You know that thing where you finally drop serious coin on a beauty product, only to be so intimidated by it's impossibly cool, super intricate packaging that you barely use it at all? Try not to recreate that with Panhaligon's Lavendula Bath Oil; although even we admittedly struggle with it from time to time with this one. Add a few (generous) drops to your bath before hopping in and revel in the rich, calming lavender scent and the silky smooth skin you're rewarded with afterwards. Should that not quite meet your baller bath requirement, give Diptyque's Precious Oils for Body & Bath a spin (or more accurately, a pour): aside from the aforementioned affects, Diptyque's also claims to "neutralize the effects of hard water, and act as a protective emollient." It also take your tub from a 2 to a 10.
The Salts and Soaks
Yes, nothing beats the OG four-pounder box of Epsom salts. You think ordering a salad and Instagramming at the same time is multi-tasking? Epsom, a naturally occurring compound of magnesium and sulfate, relaxes your muscles, relieves cramps, helps to produce serotonin and even improves irritability. But should you be in the market for a little something extra to toss in your weekly soak, let us suggest Sai Sei's Mineral Seaweed Bath Crystals, infused with actual seaweed, as well as calcium, potassium and magnesium. On a similar 'under the sea' tip is Molton Brown's Seamoss Stress Relieving Hydrosoak, with horse chestnut to hydrate, marine extracts to energize and Dead Sea salts to relax. Where do we sign up?

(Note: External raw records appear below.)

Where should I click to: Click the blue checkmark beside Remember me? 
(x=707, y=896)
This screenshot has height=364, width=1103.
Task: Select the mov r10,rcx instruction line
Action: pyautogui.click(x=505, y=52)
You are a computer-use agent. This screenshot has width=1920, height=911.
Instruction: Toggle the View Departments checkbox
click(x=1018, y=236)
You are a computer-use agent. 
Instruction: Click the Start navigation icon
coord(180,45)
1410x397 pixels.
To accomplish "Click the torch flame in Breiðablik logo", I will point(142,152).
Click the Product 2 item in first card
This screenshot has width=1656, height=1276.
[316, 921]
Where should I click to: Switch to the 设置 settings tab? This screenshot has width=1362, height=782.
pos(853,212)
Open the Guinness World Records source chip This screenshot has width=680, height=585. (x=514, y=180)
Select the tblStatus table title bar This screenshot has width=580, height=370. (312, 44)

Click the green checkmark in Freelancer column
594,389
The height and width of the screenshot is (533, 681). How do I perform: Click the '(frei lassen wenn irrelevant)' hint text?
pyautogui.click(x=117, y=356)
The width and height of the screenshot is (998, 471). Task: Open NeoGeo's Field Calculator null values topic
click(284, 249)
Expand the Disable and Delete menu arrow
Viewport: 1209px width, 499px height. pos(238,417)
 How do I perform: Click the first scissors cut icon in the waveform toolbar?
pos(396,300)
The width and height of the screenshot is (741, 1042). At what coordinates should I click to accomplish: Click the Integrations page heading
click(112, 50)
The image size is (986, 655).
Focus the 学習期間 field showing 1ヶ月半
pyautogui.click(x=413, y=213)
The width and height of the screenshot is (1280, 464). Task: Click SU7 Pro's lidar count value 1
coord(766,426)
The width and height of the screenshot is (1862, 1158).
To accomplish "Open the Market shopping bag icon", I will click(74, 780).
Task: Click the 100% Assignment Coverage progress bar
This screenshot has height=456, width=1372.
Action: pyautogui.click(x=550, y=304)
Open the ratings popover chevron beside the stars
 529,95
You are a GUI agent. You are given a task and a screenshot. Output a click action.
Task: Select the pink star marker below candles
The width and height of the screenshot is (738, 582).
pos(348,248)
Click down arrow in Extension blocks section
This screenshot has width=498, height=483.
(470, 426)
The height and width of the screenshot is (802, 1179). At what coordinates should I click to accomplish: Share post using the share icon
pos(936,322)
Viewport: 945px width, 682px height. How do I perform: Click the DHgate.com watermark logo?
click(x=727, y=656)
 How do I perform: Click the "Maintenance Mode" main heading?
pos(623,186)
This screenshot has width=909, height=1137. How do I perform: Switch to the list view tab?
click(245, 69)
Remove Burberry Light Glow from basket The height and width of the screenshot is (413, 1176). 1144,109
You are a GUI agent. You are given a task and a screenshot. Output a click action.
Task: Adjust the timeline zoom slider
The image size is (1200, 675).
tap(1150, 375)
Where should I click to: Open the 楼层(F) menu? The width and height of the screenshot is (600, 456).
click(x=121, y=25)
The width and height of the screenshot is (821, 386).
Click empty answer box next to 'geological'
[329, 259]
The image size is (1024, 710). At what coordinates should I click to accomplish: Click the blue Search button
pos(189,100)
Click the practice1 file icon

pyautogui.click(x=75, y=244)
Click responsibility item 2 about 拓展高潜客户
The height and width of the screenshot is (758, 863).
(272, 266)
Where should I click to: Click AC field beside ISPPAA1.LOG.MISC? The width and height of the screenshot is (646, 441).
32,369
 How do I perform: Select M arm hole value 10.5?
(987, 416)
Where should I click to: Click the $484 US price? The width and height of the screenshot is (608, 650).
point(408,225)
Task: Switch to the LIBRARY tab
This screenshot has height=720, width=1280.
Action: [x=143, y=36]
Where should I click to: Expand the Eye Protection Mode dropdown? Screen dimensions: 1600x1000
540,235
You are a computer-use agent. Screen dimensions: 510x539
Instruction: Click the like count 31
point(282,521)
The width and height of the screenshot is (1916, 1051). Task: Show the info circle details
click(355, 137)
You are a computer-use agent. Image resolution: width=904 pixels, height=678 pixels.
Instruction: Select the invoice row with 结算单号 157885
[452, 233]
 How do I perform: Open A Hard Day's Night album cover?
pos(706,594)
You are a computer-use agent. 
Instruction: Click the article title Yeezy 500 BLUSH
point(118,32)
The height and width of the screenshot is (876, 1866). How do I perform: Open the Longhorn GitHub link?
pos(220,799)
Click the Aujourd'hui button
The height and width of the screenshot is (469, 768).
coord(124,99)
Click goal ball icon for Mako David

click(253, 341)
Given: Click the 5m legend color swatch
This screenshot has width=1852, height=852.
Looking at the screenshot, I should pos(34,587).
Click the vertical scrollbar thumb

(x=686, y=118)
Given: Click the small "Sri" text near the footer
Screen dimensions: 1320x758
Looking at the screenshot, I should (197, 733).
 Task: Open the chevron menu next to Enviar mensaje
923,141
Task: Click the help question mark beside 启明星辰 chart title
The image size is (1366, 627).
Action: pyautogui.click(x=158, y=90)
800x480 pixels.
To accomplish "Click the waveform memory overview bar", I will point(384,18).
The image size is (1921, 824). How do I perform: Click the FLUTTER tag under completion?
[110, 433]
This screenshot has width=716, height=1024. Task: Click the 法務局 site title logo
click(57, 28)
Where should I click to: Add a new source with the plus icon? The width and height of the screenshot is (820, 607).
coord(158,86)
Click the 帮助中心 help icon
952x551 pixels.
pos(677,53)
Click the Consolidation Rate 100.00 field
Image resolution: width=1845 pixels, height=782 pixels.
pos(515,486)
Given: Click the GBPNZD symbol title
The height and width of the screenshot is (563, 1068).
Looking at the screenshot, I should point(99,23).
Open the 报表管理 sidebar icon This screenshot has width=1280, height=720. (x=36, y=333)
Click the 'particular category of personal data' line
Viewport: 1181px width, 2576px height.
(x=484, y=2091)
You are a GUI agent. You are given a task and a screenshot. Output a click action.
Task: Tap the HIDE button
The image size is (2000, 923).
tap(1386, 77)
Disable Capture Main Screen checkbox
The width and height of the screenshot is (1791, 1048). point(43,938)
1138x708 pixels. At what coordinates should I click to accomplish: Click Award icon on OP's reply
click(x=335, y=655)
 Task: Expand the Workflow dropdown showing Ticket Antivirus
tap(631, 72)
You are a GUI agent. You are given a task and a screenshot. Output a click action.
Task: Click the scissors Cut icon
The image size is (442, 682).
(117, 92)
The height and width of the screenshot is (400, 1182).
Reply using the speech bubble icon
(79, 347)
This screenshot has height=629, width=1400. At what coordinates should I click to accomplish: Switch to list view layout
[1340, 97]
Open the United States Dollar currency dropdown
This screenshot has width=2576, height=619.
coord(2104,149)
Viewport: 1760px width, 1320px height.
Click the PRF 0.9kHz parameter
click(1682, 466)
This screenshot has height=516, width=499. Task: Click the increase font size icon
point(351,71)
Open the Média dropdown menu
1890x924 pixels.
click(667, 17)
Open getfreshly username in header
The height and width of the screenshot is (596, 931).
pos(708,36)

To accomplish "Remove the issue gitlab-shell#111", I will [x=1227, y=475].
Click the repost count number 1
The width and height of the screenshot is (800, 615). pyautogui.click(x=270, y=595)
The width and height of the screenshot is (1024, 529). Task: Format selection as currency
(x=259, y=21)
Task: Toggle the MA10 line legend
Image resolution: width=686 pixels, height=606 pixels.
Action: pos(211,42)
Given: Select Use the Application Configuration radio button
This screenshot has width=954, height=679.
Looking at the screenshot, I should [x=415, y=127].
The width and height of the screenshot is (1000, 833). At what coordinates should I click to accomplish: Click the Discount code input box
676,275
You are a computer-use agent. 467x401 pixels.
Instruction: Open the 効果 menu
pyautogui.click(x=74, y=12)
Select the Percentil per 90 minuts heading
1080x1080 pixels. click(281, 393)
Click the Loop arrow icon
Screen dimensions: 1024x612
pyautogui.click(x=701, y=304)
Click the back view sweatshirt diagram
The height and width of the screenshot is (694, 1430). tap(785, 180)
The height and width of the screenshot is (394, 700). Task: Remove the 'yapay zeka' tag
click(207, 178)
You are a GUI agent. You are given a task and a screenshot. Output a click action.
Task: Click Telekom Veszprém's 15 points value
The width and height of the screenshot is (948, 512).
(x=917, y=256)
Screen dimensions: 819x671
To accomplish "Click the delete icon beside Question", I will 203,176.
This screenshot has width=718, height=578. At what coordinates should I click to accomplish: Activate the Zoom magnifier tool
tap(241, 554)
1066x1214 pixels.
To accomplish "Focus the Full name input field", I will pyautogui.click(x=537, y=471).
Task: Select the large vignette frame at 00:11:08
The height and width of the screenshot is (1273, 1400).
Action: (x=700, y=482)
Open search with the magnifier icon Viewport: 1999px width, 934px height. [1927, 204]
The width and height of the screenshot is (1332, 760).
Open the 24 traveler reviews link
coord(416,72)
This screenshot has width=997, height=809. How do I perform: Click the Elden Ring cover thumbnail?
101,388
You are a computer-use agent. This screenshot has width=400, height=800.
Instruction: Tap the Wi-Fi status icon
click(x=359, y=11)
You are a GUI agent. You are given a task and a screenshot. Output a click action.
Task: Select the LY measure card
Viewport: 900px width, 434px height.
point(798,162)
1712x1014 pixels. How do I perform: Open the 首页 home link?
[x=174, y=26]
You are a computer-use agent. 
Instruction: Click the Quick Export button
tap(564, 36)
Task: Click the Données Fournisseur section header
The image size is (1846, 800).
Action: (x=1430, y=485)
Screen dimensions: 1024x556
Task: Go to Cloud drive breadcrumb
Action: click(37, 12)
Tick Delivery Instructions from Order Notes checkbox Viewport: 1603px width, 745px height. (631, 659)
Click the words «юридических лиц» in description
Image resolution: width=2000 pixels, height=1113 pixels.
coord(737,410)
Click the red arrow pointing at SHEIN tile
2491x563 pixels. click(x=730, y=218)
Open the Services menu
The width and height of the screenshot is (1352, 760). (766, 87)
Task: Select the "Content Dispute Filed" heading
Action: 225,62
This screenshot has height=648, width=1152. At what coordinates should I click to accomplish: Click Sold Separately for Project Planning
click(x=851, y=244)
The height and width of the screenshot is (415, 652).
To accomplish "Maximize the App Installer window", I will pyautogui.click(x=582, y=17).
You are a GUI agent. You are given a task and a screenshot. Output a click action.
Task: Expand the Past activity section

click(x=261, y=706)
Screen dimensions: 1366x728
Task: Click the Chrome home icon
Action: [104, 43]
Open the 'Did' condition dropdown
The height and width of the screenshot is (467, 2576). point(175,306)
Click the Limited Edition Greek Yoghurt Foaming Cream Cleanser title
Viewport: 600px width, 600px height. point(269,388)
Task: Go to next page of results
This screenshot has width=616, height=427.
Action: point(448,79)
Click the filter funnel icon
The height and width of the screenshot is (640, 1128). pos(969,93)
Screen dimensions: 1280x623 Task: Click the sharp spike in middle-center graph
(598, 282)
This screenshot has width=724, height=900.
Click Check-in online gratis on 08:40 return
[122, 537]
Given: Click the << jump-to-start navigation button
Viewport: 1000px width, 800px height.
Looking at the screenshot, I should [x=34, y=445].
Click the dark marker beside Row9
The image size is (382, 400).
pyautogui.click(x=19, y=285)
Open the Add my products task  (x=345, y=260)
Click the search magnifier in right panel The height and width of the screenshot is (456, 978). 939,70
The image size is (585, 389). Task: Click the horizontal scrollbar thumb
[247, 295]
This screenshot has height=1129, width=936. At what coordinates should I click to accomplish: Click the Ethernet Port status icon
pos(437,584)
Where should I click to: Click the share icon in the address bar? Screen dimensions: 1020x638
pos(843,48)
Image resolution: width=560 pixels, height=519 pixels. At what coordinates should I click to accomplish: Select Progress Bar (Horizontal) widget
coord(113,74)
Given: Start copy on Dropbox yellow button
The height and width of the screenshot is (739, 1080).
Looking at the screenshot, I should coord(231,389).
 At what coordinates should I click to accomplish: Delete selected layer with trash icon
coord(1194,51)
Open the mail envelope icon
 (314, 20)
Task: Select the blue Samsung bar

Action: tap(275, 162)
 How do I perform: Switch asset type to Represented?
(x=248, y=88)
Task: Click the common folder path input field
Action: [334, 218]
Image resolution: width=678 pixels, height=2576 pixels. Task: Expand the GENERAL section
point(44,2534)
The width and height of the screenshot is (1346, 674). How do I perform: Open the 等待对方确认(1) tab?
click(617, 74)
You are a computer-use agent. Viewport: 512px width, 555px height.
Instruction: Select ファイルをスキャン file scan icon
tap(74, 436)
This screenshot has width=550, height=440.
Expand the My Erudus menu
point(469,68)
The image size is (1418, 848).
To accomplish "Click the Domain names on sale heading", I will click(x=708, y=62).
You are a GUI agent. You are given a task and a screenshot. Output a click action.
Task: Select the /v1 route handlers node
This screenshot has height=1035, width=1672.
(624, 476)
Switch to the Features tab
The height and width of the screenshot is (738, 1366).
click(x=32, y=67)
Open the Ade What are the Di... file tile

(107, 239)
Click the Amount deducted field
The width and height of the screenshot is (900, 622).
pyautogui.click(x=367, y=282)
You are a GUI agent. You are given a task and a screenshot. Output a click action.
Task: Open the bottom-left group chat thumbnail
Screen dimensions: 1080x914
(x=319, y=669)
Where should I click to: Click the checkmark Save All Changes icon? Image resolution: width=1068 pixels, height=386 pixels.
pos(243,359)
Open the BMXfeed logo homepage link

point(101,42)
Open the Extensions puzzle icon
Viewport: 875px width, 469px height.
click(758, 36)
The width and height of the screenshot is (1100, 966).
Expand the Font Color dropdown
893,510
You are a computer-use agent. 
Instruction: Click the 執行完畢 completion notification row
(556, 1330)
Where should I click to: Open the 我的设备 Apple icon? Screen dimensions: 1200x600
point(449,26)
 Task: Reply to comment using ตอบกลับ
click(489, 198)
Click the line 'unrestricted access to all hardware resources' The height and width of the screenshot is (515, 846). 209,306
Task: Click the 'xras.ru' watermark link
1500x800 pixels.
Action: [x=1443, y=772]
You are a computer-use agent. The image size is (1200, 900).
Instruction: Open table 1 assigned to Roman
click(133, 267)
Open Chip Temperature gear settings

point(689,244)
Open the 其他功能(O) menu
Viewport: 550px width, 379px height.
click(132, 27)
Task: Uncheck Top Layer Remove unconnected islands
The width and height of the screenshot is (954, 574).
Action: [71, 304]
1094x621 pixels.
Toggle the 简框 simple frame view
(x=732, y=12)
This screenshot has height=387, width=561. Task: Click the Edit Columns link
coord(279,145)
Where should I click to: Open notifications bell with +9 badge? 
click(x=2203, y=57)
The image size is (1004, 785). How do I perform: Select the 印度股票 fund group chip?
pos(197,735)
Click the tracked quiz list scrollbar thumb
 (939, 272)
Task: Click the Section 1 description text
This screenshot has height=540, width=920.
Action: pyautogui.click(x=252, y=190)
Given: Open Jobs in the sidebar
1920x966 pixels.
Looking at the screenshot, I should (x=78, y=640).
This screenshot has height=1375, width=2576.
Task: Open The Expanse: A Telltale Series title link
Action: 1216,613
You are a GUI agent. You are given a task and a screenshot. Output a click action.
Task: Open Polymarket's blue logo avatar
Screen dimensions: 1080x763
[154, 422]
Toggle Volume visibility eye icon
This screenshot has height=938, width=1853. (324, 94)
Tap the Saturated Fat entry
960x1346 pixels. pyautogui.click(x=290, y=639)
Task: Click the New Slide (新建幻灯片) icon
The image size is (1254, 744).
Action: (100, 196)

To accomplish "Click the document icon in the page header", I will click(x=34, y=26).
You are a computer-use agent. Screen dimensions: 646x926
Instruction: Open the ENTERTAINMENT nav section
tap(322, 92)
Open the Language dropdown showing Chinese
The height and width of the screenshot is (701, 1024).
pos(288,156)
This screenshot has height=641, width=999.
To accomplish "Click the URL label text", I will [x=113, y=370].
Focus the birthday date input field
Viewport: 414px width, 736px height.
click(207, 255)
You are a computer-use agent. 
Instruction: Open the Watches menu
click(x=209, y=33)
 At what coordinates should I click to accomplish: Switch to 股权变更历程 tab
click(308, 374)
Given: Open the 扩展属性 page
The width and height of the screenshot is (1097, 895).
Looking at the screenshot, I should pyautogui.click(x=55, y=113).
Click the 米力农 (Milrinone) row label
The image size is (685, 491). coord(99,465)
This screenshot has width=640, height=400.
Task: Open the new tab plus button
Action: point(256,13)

Once you've got what goes inside the tub figured out, may we make a few other suggestions? For the love of all that is good, don't eat in there, no matter what Katy Perry says. We like tea (hot bath and hot drink? Ugh, just go with it), wine, and always, always water. You can even throw lemon, lime and orange slices in there if you really want to get fancy. We also like to crank up the dial and make the water near-scalding hot—nothing actually painful, but just enough to help us believe we're sweating out the bad stuff. Before stepping in, buff your skin down with a dry brush, making circular motions towards your heart and starting at your feet—you know, to get the ol' lymph nodes going. Have your at-the-moment binge show of choice queued up, light your favorite candle, step in and voila!